Леона повесила трубку, и слабое подобие усмешки появилось на ее лице при мысли о том, как ненавидел Генри эти телефонные звонки. Он ничего не говорил об этом, но его ненависть можно было скорее почувствовать, чем увидеть или услышать.
21.51
Разговор с отцом и мысль о суровом возмездии, ожидающем Генри, немного успокоили ее, и все же она не могла заставить себя забыть обо всем и ждать, пока что-то выяснится само собой. Она сделала все возможное, чтобы привлечь внимание полиции к этому Джорджу и злодею с ножом. Ей не в чем винить себя, если произойдет трагедия. Завтрашние газеты, наверное, расскажут о том, как закончилась эта история, если только она закончится. И если какую-то безвинную женщину и впрямь найдут убитой и ограбленной, она заставит Генри написать в газеты, в полицейское управление, а может быть, и самому мэру города о том, как формально и равнодушно отнеслись в полиции к информации, имеющей столь важное значение. И тогда-то им придется расследовать подлинную причину убийства, подумала она.

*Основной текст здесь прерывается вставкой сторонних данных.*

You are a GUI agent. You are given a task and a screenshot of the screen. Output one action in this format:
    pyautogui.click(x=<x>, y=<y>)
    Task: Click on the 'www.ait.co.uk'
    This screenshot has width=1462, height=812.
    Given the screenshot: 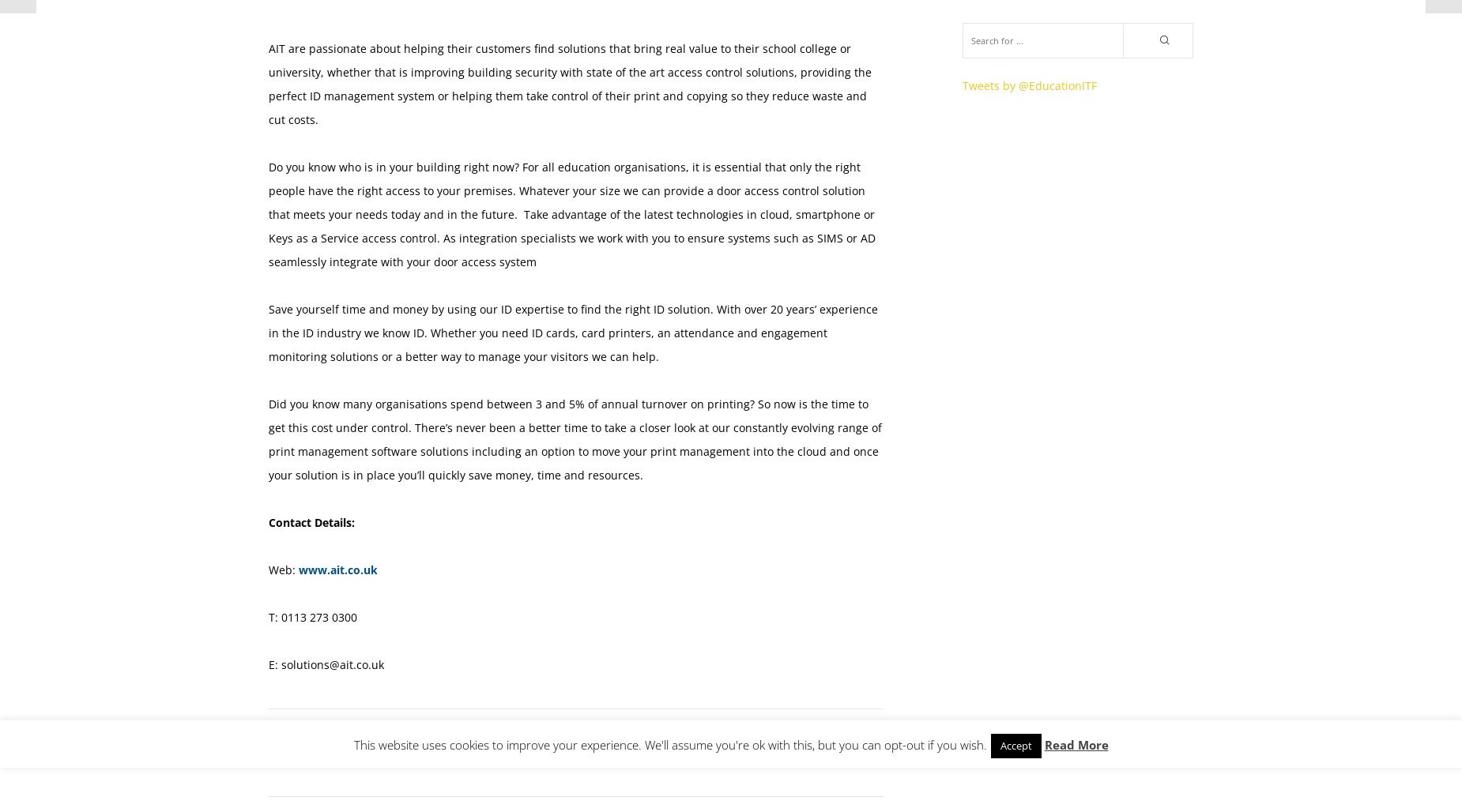 What is the action you would take?
    pyautogui.click(x=337, y=569)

Ее показания подтвердят, что ограбление - это лишь инсценировка, и что кто-то нанял убийцу несчастной женщины. Это было бы сенсацией для прессы, и о ее бескорыстном стремлении раскрыть преступление, конечно, сообщили бы на первых полосах газет. Друзья в Чикаго были бы поражены ее смелостью. А ведь она инвалид или почти инвалид...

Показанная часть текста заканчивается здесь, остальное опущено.